*** Opening of MATERIALS PROVIDED ***

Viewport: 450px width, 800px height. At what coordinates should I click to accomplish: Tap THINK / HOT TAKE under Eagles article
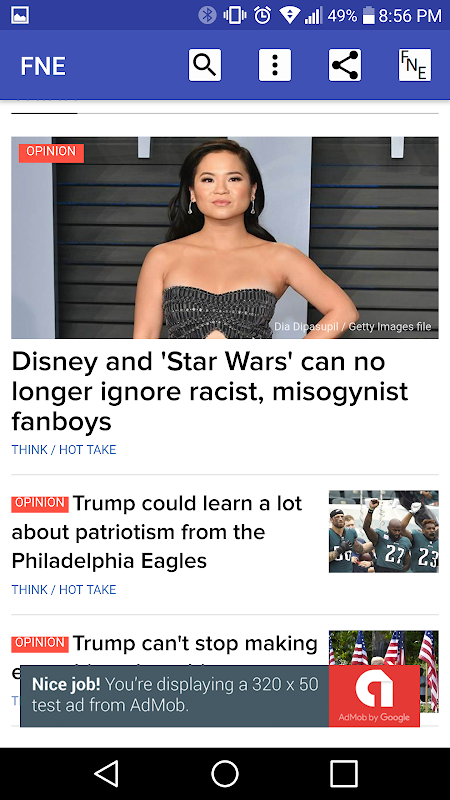point(64,589)
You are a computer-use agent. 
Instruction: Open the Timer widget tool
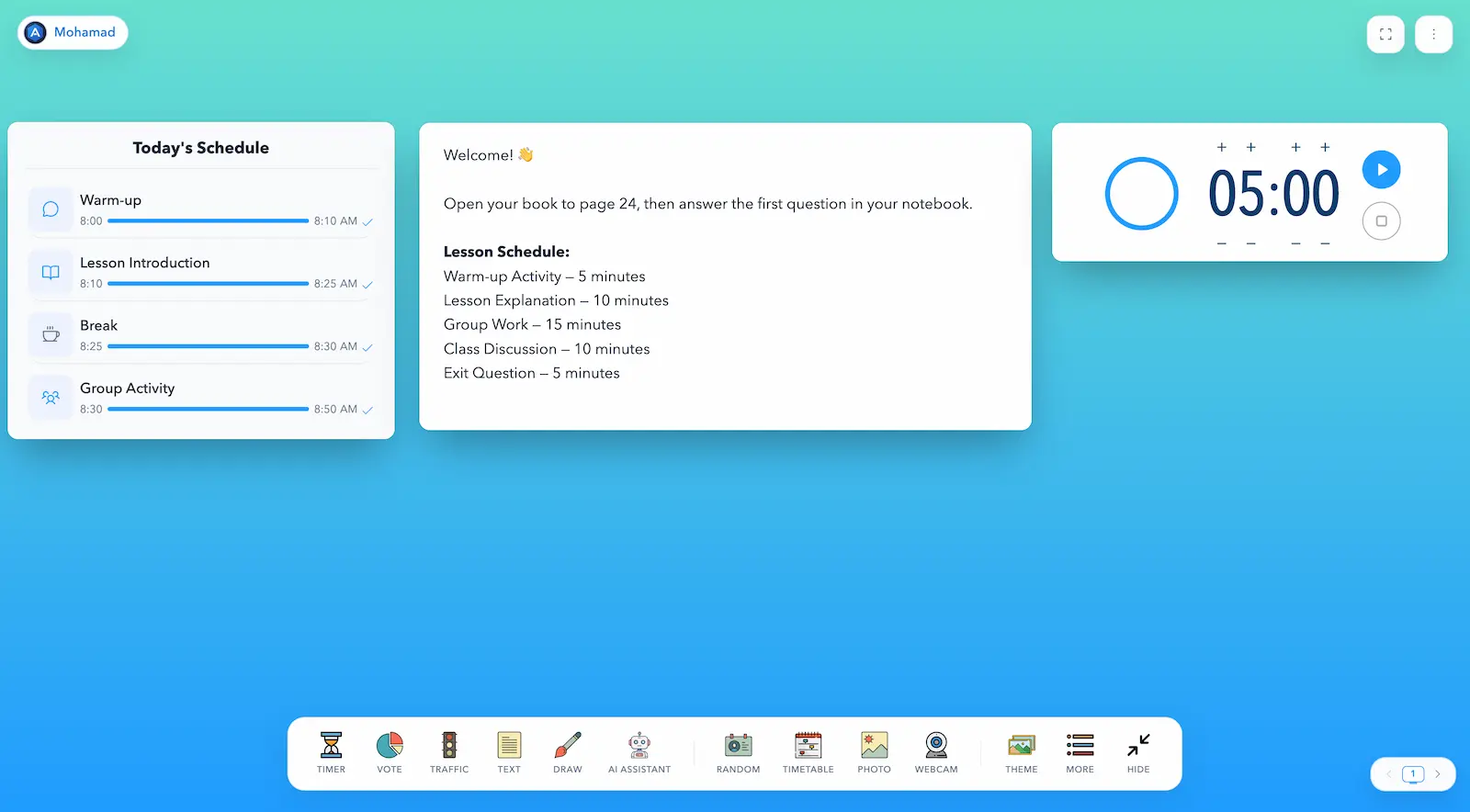331,753
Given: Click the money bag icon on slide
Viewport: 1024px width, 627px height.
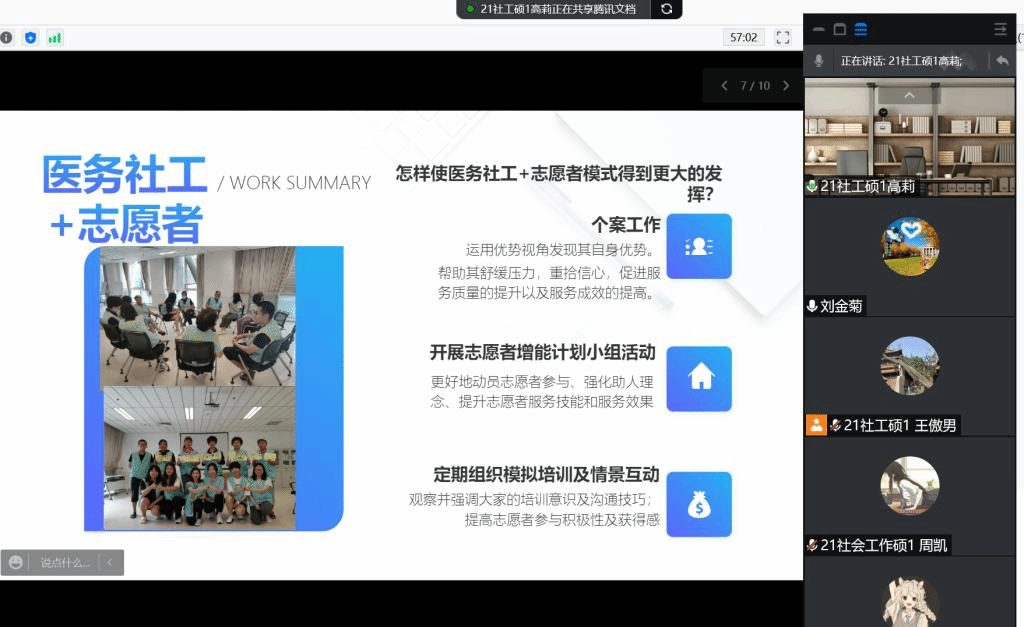Looking at the screenshot, I should click(699, 505).
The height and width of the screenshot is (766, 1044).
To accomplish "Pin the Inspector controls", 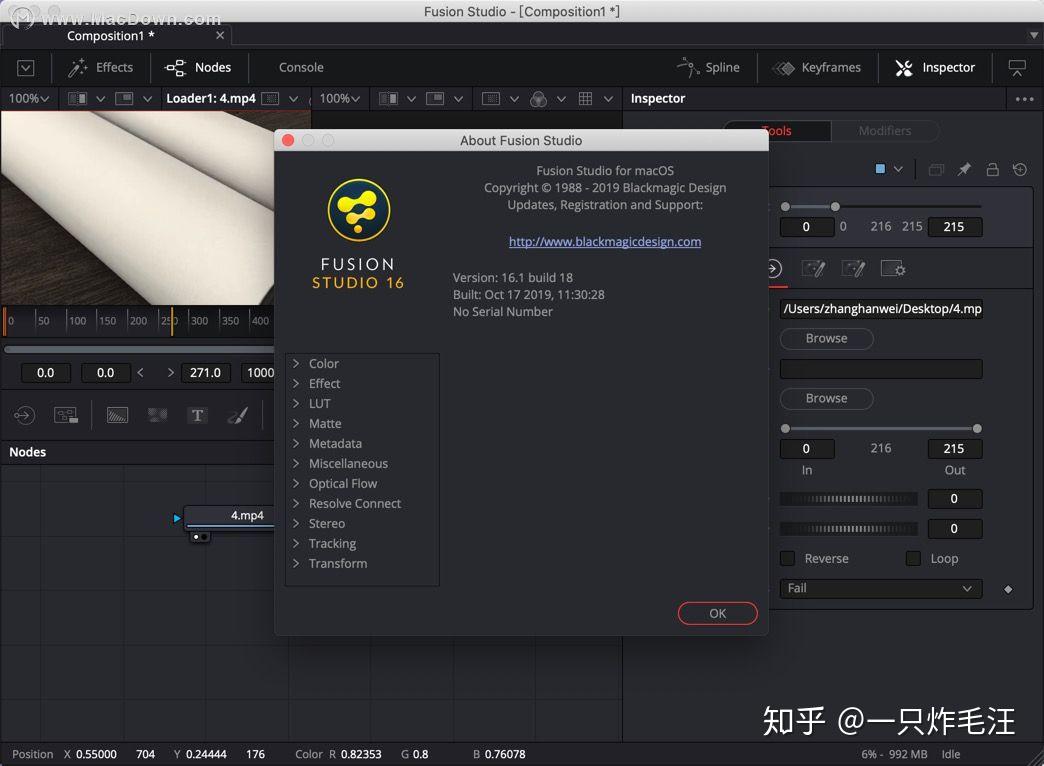I will pyautogui.click(x=964, y=169).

*** Close of MATERIALS PROVIDED ***

[PROBLEM DESCRIPTION]: Write out, word for word, the lines from the first line of the entries through the one containing "Given: Click the money bag icon on slide", both included. Leave out the pictures.

[EXERCISE ANSWER]:
Viewport: 450px width, 800px height. At what coordinates should I click to accomplish: Tap THINK / HOT TAKE under Eagles article
point(64,589)
You are a computer-use agent. 
Instruction: Open the Timer widget tool
331,753
Given: Click the money bag icon on slide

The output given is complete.